The knee platform pad has built-in airflow channels to promote cooling. It also has a built-in recess, making it more accommodating. The upper crutch height adjustments have been redesigned for both sides, increasing stability and reducing noise. Like the 2.0, the lower crutch has external adjustment clips but no stiff springs. In addition, the surface area of the thigh gate strap has been increased by 22% for increased comfort and stability. The foot area has been increased by 50% for increased stability, and the vibram tread has a 36% larger surface area which increases grip and stability. The crutch weighs 4.8 pounds (2.1 kilograms) and can support a maximum weight of 275 pounds (125 kg). Learn more about this crutch at https://iwalk-free.com/specifications/#chart.

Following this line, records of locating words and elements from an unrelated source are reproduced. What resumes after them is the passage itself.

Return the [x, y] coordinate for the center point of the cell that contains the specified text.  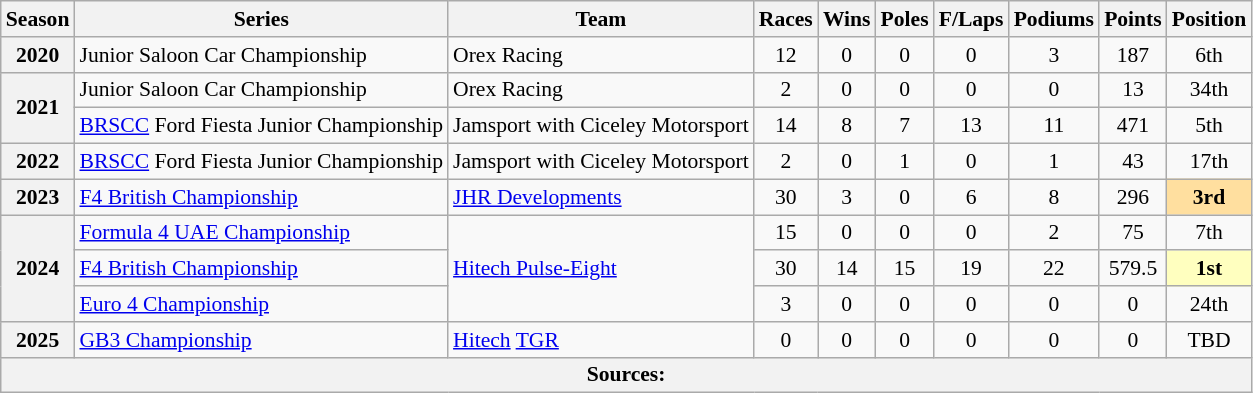
11 [1054, 126]
6th [1209, 55]
24th [1209, 304]
17th [1209, 162]
2023 [38, 197]
Races [786, 19]
43 [1133, 162]
3rd [1209, 197]
2022 [38, 162]
7 [905, 126]
TBD [1209, 340]
12 [786, 55]
579.5 [1133, 269]
22 [1054, 269]
Series [261, 19]
Formula 4 UAE Championship [261, 233]
JHR Developments [601, 197]
2024 [38, 268]
75 [1133, 233]
471 [1133, 126]
2025 [38, 340]
6 [972, 197]
Season [38, 19]
Hitech TGR [601, 340]
1st [1209, 269]
Podiums [1054, 19]
Sources: [626, 375]
296 [1133, 197]
7th [1209, 233]
34th [1209, 90]
F/Laps [972, 19]
187 [1133, 55]
5th [1209, 126]
Points [1133, 19]
19 [972, 269]
Wins [847, 19]
Poles [905, 19]
Position [1209, 19]
Euro 4 Championship [261, 304]
Hitech Pulse-Eight [601, 268]
2020 [38, 55]
GB3 Championship [261, 340]
Team [601, 19]
2021 [38, 108]
Scan for the cell matching the given text and deliver its (X, Y) coordinate at center. 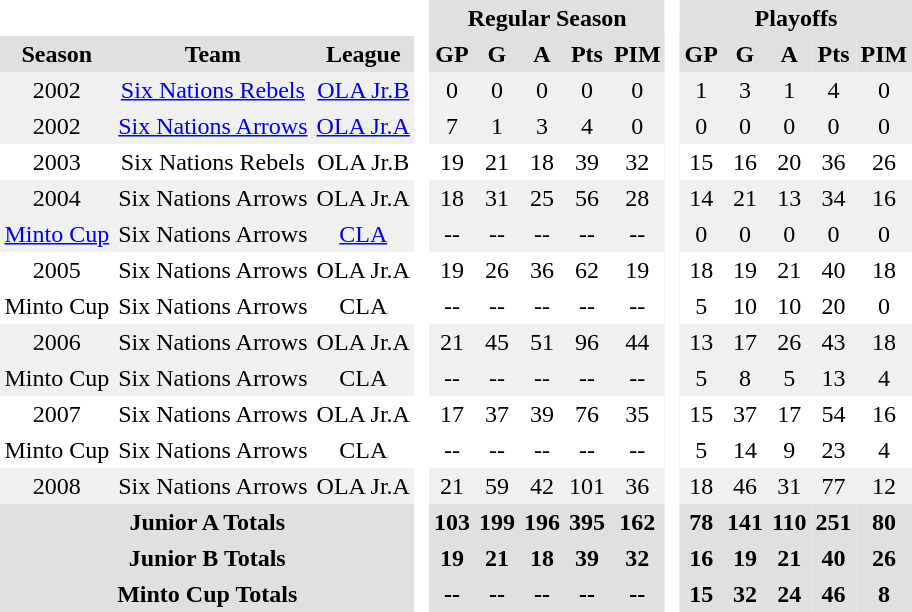
62 (586, 270)
103 (452, 522)
2008 (57, 486)
9 (789, 450)
199 (496, 522)
Junior B Totals (207, 558)
141 (744, 522)
43 (834, 342)
7 (452, 126)
80 (884, 522)
2004 (57, 198)
2005 (57, 270)
196 (542, 522)
Regular Season (547, 18)
44 (637, 342)
54 (834, 414)
Playoffs (796, 18)
25 (542, 198)
251 (834, 522)
110 (789, 522)
51 (542, 342)
Season (57, 54)
2007 (57, 414)
42 (542, 486)
34 (834, 198)
Junior A Totals (207, 522)
162 (637, 522)
45 (496, 342)
28 (637, 198)
Minto Cup Totals (207, 594)
101 (586, 486)
12 (884, 486)
395 (586, 522)
2006 (57, 342)
24 (789, 594)
35 (637, 414)
59 (496, 486)
76 (586, 414)
56 (586, 198)
77 (834, 486)
Team (213, 54)
League (363, 54)
78 (701, 522)
23 (834, 450)
96 (586, 342)
2003 (57, 162)
Extract the (x, y) coordinate from the center of the cell holding the provided text.  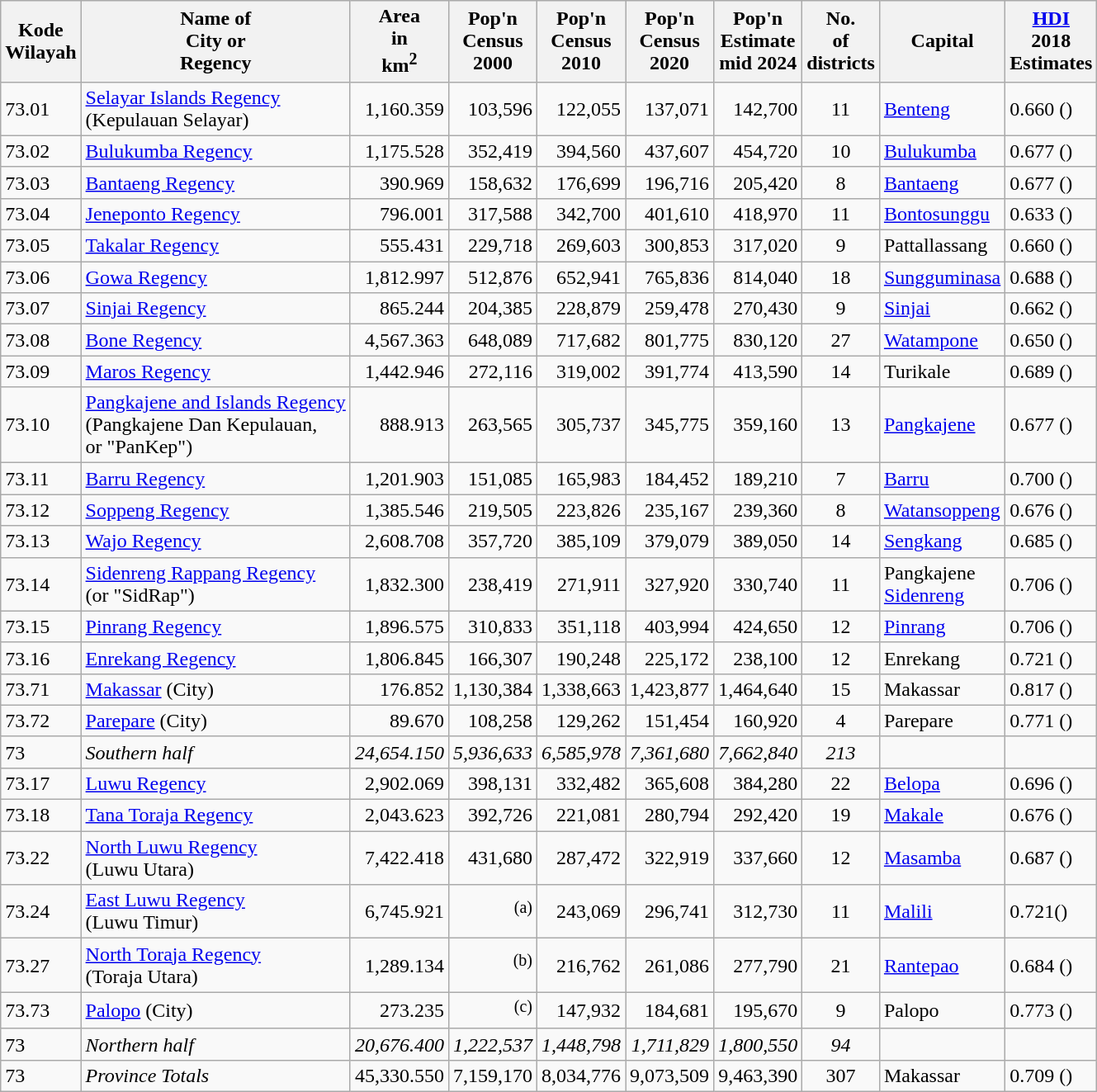
Watampone (942, 340)
0.662 () (1052, 309)
151,085 (492, 479)
1,385.546 (400, 510)
Area inkm2 (400, 41)
830,120 (758, 340)
Bone Regency (215, 340)
151,454 (670, 721)
2,902.069 (400, 783)
Bontosunggu (942, 214)
184,681 (670, 1010)
1,711,829 (670, 1044)
Pinrang Regency (215, 627)
1,160.359 (400, 109)
801,775 (670, 340)
73.17 (41, 783)
454,720 (758, 151)
865.244 (400, 309)
223,826 (581, 510)
1,130,384 (492, 689)
22 (841, 783)
337,660 (758, 858)
280,794 (670, 816)
6,745.921 (400, 911)
391,774 (670, 371)
Pangkajene Sidenreng (942, 584)
Palopo (942, 1010)
73.09 (41, 371)
261,086 (670, 966)
Capital (942, 41)
196,716 (670, 182)
5,936,633 (492, 752)
Bulukumba (942, 151)
165,983 (581, 479)
332,482 (581, 783)
394,560 (581, 151)
0.688 () (1052, 277)
652,941 (581, 277)
Barru Regency (215, 479)
322,919 (670, 858)
122,055 (581, 109)
89.670 (400, 721)
Wajo Regency (215, 541)
1,896.575 (400, 627)
7,361,680 (670, 752)
North Toraja Regency(Toraja Utara) (215, 966)
648,089 (492, 340)
73.12 (41, 510)
0.773 () (1052, 1010)
176.852 (400, 689)
888.913 (400, 425)
103,596 (492, 109)
Luwu Regency (215, 783)
North Luwu Regency(Luwu Utara) (215, 858)
392,726 (492, 816)
Rantepao (942, 966)
359,160 (758, 425)
0.696 () (1052, 783)
4 (841, 721)
814,040 (758, 277)
277,790 (758, 966)
East Luwu Regency(Luwu Timur) (215, 911)
431,680 (492, 858)
216,762 (581, 966)
73.16 (41, 658)
142,700 (758, 109)
437,607 (670, 151)
190,248 (581, 658)
Jeneponto Regency (215, 214)
1,448,798 (581, 1044)
21 (841, 966)
263,565 (492, 425)
413,590 (758, 371)
Maros Regency (215, 371)
204,385 (492, 309)
389,050 (758, 541)
Pop'nEstimatemid 2024 (758, 41)
Bulukumba Regency (215, 151)
317,020 (758, 246)
(c) (492, 1010)
307 (841, 1076)
73.22 (41, 858)
Palopo (City) (215, 1010)
Pop'nCensus2010 (581, 41)
239,360 (758, 510)
243,069 (581, 911)
0.650 () (1052, 340)
Makassar (City) (215, 689)
73.04 (41, 214)
158,632 (492, 182)
424,650 (758, 627)
0.709 () (1052, 1076)
Pinrang (942, 627)
Makale (942, 816)
73.07 (41, 309)
555.431 (400, 246)
108,258 (492, 721)
0.685 () (1052, 541)
270,430 (758, 309)
24,654.150 (400, 752)
Barru (942, 479)
1,423,877 (670, 689)
345,775 (670, 425)
357,720 (492, 541)
379,079 (670, 541)
Sidenreng Rappang Regency (or "SidRap") (215, 584)
10 (841, 151)
Kode Wilayah (41, 41)
205,420 (758, 182)
6,585,978 (581, 752)
269,603 (581, 246)
9,073,509 (670, 1076)
73.73 (41, 1010)
(a) (492, 911)
Bantaeng Regency (215, 182)
796.001 (400, 214)
Belopa (942, 783)
238,100 (758, 658)
195,670 (758, 1010)
418,970 (758, 214)
300,853 (670, 246)
1,222,537 (492, 1044)
Enrekang (942, 658)
HDI2018 Estimates (1052, 41)
Sinjai Regency (215, 309)
7,159,170 (492, 1076)
73.18 (41, 816)
73.15 (41, 627)
20,676.400 (400, 1044)
73.08 (41, 340)
4,567.363 (400, 340)
219,505 (492, 510)
73.71 (41, 689)
287,472 (581, 858)
0.771 () (1052, 721)
0.721() (1052, 911)
0.700 () (1052, 479)
Watansoppeng (942, 510)
129,262 (581, 721)
13 (841, 425)
317,588 (492, 214)
147,932 (581, 1010)
1,464,640 (758, 689)
Pangkajene (942, 425)
Name ofCity orRegency (215, 41)
0.633 () (1052, 214)
330,740 (758, 584)
Pangkajene and Islands Regency(Pangkajene Dan Kepulauan, or "PanKep") (215, 425)
No. ofdistricts (841, 41)
73.06 (41, 277)
7,662,840 (758, 752)
(b) (492, 966)
1,175.528 (400, 151)
1,806.845 (400, 658)
1,442.946 (400, 371)
Tana Toraja Regency (215, 816)
390.969 (400, 182)
312,730 (758, 911)
176,699 (581, 182)
Soppeng Regency (215, 510)
Parepare (City) (215, 721)
403,994 (670, 627)
184,452 (670, 479)
385,109 (581, 541)
73.24 (41, 911)
73.11 (41, 479)
Sinjai (942, 309)
45,330.550 (400, 1076)
166,307 (492, 658)
296,741 (670, 911)
1,812.997 (400, 277)
73.05 (41, 246)
765,836 (670, 277)
2,608.708 (400, 541)
Southern half (215, 752)
229,718 (492, 246)
Province Totals (215, 1076)
27 (841, 340)
Pop'nCensus2000 (492, 41)
221,081 (581, 816)
Bantaeng (942, 182)
0.689 () (1052, 371)
73.02 (41, 151)
94 (841, 1044)
327,920 (670, 584)
310,833 (492, 627)
2,043.623 (400, 816)
401,610 (670, 214)
73.14 (41, 584)
292,420 (758, 816)
160,920 (758, 721)
18 (841, 277)
271,911 (581, 584)
0.721 () (1052, 658)
Pop'nCensus2020 (670, 41)
1,201.903 (400, 479)
0.684 () (1052, 966)
1,832.300 (400, 584)
9,463,390 (758, 1076)
7 (841, 479)
305,737 (581, 425)
Sengkang (942, 541)
137,071 (670, 109)
73.72 (41, 721)
Malili (942, 911)
Enrekang Regency (215, 658)
1,338,663 (581, 689)
73.13 (41, 541)
0.687 () (1052, 858)
Northern half (215, 1044)
7,422.418 (400, 858)
319,002 (581, 371)
Selayar Islands Regency(Kepulauan Selayar) (215, 109)
73.03 (41, 182)
Masamba (942, 858)
228,879 (581, 309)
273.235 (400, 1010)
272,116 (492, 371)
19 (841, 816)
1,800,550 (758, 1044)
Sungguminasa (942, 277)
15 (841, 689)
73.10 (41, 425)
342,700 (581, 214)
Benteng (942, 109)
Gowa Regency (215, 277)
Takalar Regency (215, 246)
717,682 (581, 340)
225,172 (670, 658)
Pattallassang (942, 246)
351,118 (581, 627)
365,608 (670, 783)
73.01 (41, 109)
Turikale (942, 371)
8,034,776 (581, 1076)
189,210 (758, 479)
1,289.134 (400, 966)
235,167 (670, 510)
238,419 (492, 584)
Parepare (942, 721)
512,876 (492, 277)
73.27 (41, 966)
384,280 (758, 783)
213 (841, 752)
259,478 (670, 309)
352,419 (492, 151)
0.817 () (1052, 689)
398,131 (492, 783)
Locate the cell with the specified text and output its (x, y) center coordinate. 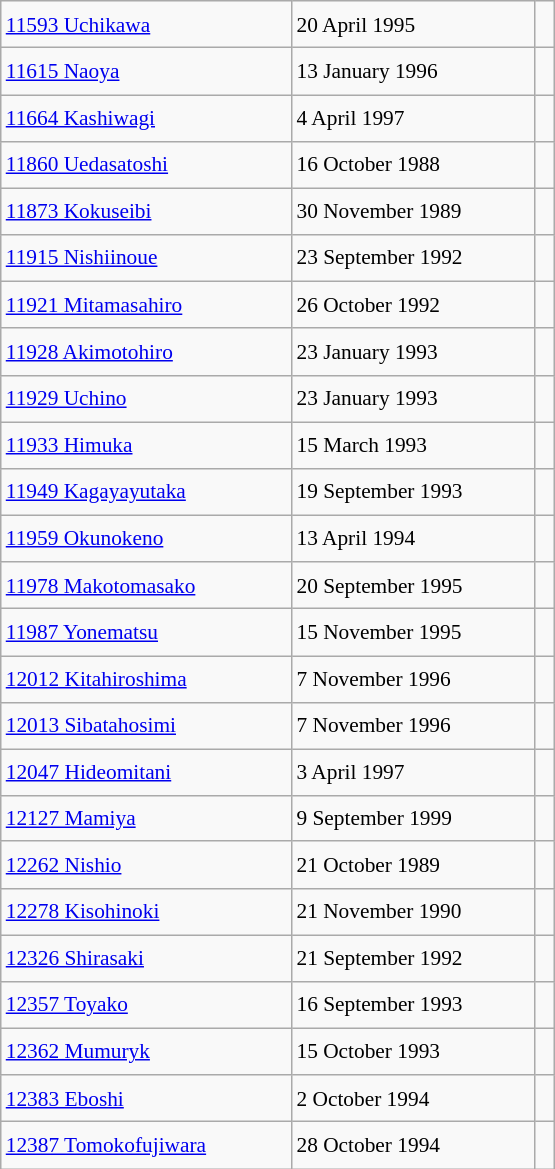
11615 Naoya (146, 72)
12326 Shirasaki (146, 958)
12387 Tomokofujiwara (146, 1146)
15 October 1993 (412, 1052)
13 April 1994 (412, 538)
20 September 1995 (412, 586)
12278 Kisohinoki (146, 912)
12262 Nishio (146, 864)
11928 Akimotohiro (146, 352)
11987 Yonematsu (146, 632)
11949 Kagayayutaka (146, 492)
11959 Okunokeno (146, 538)
11978 Makotomasako (146, 586)
30 November 1989 (412, 212)
12362 Mumuryk (146, 1052)
12127 Mamiya (146, 818)
19 September 1993 (412, 492)
12357 Toyako (146, 1006)
12047 Hideomitani (146, 772)
11860 Uedasatoshi (146, 164)
21 November 1990 (412, 912)
9 September 1999 (412, 818)
11915 Nishiinoue (146, 258)
2 October 1994 (412, 1098)
11873 Kokuseibi (146, 212)
11593 Uchikawa (146, 24)
23 September 1992 (412, 258)
28 October 1994 (412, 1146)
16 September 1993 (412, 1006)
15 March 1993 (412, 446)
16 October 1988 (412, 164)
12383 Eboshi (146, 1098)
3 April 1997 (412, 772)
12012 Kitahiroshima (146, 680)
20 April 1995 (412, 24)
4 April 1997 (412, 118)
11933 Himuka (146, 446)
11929 Uchino (146, 398)
11921 Mitamasahiro (146, 306)
26 October 1992 (412, 306)
21 October 1989 (412, 864)
15 November 1995 (412, 632)
21 September 1992 (412, 958)
12013 Sibatahosimi (146, 726)
13 January 1996 (412, 72)
11664 Kashiwagi (146, 118)
Scan for the cell matching the given text and deliver its [x, y] coordinate at center. 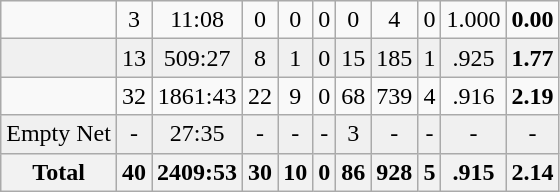
.915 [474, 172]
2.19 [532, 96]
5 [430, 172]
Total [59, 172]
1.000 [474, 20]
13 [134, 58]
2409:53 [198, 172]
11:08 [198, 20]
Empty Net [59, 134]
509:27 [198, 58]
1.77 [532, 58]
27:35 [198, 134]
68 [354, 96]
32 [134, 96]
185 [394, 58]
22 [260, 96]
86 [354, 172]
2.14 [532, 172]
40 [134, 172]
1861:43 [198, 96]
10 [296, 172]
0.00 [532, 20]
928 [394, 172]
8 [260, 58]
15 [354, 58]
9 [296, 96]
.916 [474, 96]
.925 [474, 58]
739 [394, 96]
30 [260, 172]
Return [X, Y] of the center of cell containing provided text 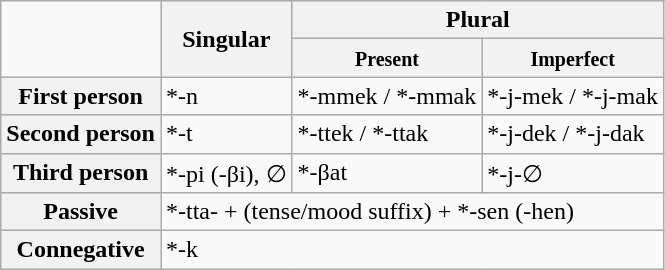
First person [81, 96]
*-ttek / *-ttak [387, 134]
Singular [226, 39]
*-k [412, 250]
Connegative [81, 250]
*-t [226, 134]
Plural [478, 20]
*-pi (-βi), ∅ [226, 173]
*-n [226, 96]
*-βat [387, 173]
Second person [81, 134]
*-tta- + (tense/mood suffix) + *-sen (-hen) [412, 212]
*-j-∅ [573, 173]
*-j-mek / *-j-mak [573, 96]
Third person [81, 173]
Passive [81, 212]
*-mmek / *-mmak [387, 96]
*-j-dek / *-j-dak [573, 134]
Present [387, 58]
Imperfect [573, 58]
Output the [X, Y] coordinate of the center of the cell containing the given text.  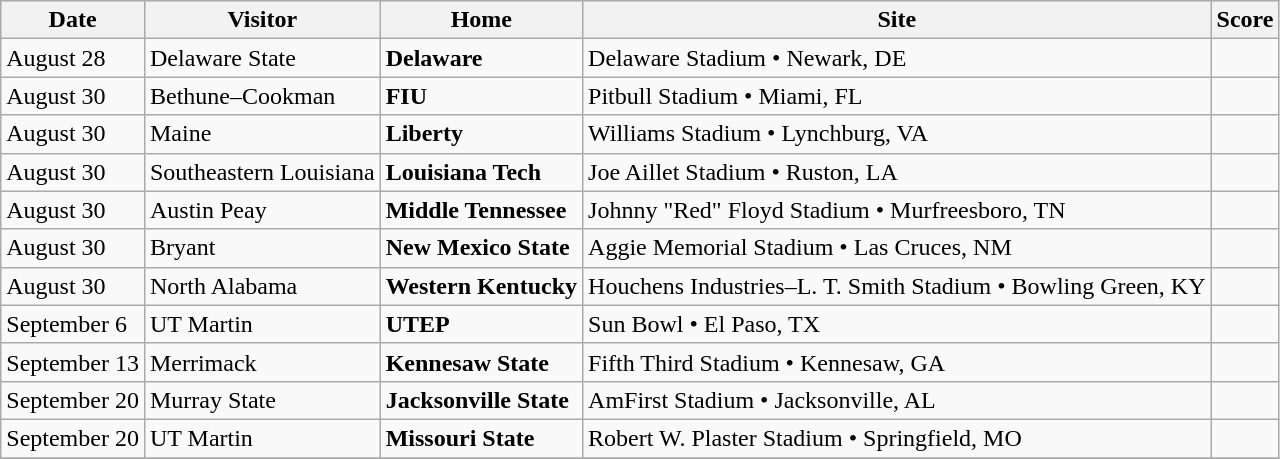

Paying for Hands-Free Crutches
Crutches can range in price depending on the style and material. Discussed below are a few methods of payment;
Health Insurance: When you need crutches, most insurance companies will cover them. They’ll usually cover long-term ones as well if your doctor or therapist says they’re necessary. If you are unsure which crutches are covered, contact your insurance provider.
Medicare: Medicare will cover these crutches if your doctor and crutch provider accept it. You will be responsible for 20% of the approved cost, plus any applicable deductibles. Depending on your medical issue and needs, you may be permitted to rent or purchase crutches. Read more at https://www.medicare.gov/coverage/crutches.
Different kinds of crutches are sold in drug stores, discount medical stores, and even big-box stores like Amazon or Walmart. Prices at these stores might be very reasonable during a sale. Sometimes, it might be less than the payment you would be required to pay if you had insurance.
Rental Crutches: If you know you’ll only need crutches temporarily, you can rent them. Crutches are typically more affordable to rent than to buy. A lot of websites let you rent crutches.
Donated Crutches: It is possible to obtain donated crutches from people who no longer require them since many users only use them for a while. Rehabilitation facilities and medical supply companies frequently collect donated crutches. Find donated crutches that might be useful for you by talking to your physical therapist or searching online.